**Collected data**
▼

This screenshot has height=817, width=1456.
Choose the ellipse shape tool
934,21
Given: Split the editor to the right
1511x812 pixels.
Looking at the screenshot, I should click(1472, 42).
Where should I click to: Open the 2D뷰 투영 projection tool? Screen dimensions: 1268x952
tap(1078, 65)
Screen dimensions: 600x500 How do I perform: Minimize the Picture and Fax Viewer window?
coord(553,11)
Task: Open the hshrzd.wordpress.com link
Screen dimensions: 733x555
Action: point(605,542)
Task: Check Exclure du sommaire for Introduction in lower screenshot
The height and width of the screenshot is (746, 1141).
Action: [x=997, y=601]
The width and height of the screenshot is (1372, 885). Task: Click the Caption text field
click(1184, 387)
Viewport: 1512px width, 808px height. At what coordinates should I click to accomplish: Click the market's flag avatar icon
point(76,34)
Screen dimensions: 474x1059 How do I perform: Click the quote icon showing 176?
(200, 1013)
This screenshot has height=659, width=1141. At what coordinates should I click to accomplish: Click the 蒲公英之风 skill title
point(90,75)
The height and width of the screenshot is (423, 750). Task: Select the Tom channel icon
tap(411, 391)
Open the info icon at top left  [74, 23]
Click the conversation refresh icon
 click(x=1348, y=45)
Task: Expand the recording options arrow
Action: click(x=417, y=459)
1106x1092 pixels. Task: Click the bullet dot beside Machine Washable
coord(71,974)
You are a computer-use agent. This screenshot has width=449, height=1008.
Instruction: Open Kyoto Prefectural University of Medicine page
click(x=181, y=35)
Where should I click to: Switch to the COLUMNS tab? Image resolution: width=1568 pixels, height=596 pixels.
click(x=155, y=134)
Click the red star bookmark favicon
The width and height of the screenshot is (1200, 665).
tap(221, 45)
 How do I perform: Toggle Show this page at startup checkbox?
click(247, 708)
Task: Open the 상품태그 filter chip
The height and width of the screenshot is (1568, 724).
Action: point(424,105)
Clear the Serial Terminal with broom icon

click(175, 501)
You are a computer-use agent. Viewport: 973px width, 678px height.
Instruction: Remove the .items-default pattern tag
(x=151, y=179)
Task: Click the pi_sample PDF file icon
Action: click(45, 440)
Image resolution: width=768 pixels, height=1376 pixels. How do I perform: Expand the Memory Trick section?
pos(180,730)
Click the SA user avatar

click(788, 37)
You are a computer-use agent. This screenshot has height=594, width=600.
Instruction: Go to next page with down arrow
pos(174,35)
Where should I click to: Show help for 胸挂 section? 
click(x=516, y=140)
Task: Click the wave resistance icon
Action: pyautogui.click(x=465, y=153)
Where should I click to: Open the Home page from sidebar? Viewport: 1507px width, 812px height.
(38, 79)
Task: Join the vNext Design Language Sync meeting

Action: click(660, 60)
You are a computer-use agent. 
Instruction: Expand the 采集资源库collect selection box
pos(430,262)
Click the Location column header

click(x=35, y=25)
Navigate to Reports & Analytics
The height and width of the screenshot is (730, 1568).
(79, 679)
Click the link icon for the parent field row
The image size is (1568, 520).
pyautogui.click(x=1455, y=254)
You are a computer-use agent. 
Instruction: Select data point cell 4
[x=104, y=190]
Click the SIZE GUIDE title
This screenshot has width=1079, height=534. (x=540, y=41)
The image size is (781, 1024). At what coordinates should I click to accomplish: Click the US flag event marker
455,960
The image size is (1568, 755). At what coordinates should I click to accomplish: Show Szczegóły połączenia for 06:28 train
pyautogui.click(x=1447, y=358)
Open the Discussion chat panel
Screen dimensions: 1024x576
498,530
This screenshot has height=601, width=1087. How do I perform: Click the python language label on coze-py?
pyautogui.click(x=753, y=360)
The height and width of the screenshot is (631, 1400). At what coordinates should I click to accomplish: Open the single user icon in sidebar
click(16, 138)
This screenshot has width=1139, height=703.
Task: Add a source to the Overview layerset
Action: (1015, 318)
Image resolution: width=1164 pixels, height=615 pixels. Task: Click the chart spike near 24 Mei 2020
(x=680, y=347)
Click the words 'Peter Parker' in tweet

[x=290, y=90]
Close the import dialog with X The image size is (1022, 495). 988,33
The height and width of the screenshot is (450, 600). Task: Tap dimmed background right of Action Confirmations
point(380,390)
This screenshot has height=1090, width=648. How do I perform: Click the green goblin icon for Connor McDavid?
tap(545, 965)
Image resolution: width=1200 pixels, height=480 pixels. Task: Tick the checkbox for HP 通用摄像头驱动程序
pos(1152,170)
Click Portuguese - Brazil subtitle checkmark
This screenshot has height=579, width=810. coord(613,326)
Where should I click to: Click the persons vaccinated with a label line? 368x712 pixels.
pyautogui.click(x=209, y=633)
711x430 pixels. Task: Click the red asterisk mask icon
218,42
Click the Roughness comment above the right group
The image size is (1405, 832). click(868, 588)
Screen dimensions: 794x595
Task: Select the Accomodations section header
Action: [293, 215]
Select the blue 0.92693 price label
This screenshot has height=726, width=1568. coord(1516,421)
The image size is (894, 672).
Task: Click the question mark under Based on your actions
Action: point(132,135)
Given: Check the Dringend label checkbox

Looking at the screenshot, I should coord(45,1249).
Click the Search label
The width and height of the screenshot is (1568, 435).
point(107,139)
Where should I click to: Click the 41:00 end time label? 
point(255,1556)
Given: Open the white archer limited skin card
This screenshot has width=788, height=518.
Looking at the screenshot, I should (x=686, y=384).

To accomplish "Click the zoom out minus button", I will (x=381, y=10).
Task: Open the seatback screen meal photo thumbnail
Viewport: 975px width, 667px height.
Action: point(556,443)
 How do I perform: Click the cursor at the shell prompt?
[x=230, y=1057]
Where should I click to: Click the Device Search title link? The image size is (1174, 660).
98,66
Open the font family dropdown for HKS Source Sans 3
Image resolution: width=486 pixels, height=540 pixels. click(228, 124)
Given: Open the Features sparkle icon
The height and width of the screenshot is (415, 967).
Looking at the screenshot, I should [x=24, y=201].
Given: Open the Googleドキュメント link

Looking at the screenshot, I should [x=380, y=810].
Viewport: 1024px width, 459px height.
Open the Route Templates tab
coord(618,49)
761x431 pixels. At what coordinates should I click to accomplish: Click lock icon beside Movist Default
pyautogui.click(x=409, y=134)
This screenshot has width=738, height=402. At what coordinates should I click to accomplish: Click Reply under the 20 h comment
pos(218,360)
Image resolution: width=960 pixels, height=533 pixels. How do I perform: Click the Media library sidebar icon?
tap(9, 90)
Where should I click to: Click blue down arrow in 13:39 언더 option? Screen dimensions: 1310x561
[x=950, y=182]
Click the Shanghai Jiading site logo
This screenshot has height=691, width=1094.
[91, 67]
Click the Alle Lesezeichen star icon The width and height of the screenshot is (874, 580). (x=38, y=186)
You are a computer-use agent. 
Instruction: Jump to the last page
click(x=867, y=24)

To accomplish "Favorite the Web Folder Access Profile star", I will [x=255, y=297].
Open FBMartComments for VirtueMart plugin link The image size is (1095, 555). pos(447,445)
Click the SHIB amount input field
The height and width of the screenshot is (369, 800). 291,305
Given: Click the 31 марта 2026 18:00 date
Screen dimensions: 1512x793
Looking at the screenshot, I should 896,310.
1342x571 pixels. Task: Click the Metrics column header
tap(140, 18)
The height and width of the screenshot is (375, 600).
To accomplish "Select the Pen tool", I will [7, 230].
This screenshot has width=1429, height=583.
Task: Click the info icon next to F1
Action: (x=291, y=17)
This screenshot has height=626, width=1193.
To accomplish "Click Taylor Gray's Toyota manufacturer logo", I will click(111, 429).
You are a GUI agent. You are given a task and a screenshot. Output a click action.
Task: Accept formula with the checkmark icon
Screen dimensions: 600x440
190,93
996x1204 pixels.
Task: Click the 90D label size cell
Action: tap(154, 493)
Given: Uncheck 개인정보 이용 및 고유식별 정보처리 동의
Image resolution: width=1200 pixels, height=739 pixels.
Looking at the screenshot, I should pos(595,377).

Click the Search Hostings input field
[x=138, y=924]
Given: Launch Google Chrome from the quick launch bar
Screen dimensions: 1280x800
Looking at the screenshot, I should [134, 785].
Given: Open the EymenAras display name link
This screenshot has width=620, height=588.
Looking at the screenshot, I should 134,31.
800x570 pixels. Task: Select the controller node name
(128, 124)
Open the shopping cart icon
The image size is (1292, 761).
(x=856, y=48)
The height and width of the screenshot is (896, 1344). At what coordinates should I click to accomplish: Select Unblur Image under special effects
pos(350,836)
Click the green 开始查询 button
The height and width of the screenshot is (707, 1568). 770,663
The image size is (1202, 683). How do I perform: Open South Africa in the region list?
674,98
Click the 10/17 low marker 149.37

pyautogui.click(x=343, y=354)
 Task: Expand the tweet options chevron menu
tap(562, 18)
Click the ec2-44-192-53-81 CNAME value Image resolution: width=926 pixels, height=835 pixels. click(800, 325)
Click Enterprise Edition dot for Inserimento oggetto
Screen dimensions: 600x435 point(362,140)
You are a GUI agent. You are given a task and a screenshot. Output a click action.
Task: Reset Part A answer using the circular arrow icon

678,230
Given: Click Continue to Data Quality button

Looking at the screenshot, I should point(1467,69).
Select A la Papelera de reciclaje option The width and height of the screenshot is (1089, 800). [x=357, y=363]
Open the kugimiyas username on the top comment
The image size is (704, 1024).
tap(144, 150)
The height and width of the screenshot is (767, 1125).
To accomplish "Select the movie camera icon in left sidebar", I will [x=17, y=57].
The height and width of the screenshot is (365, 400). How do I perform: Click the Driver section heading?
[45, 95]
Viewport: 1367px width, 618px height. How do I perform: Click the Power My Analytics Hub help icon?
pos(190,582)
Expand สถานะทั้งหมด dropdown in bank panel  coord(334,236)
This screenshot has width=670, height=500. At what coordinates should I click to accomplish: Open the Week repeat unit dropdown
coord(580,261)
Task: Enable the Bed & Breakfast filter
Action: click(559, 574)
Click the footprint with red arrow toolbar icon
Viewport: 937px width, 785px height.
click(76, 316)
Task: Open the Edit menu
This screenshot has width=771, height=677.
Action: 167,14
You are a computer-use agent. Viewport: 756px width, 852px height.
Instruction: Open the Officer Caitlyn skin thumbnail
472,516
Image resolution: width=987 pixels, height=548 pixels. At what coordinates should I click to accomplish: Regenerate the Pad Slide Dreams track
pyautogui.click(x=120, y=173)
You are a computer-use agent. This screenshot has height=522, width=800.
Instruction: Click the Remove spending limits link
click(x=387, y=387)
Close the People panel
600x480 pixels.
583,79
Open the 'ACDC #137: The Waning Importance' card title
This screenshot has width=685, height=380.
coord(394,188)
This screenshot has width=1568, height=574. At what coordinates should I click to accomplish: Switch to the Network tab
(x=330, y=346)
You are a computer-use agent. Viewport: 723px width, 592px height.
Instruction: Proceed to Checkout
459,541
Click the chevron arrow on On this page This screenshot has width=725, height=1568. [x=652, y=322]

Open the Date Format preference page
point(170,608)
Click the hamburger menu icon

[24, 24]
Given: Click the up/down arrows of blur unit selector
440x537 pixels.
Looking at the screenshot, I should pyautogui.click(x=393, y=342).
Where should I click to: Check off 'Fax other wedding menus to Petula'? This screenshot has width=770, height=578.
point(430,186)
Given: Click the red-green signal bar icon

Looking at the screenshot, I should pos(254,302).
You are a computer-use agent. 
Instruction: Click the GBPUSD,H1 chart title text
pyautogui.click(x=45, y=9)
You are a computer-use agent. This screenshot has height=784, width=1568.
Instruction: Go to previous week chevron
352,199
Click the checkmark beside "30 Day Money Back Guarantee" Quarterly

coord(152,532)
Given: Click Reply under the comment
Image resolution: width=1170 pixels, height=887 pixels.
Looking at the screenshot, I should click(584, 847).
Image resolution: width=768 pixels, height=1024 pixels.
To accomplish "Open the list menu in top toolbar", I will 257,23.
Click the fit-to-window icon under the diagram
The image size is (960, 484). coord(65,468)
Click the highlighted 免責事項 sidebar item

▲

**WORK TO BE COMPLETED**
Please show each line in the records above that contains "card".

**WRITTEN REPLY**
Given: Open the white archer limited skin card
Open the 'ACDC #137: The Waning Importance' card title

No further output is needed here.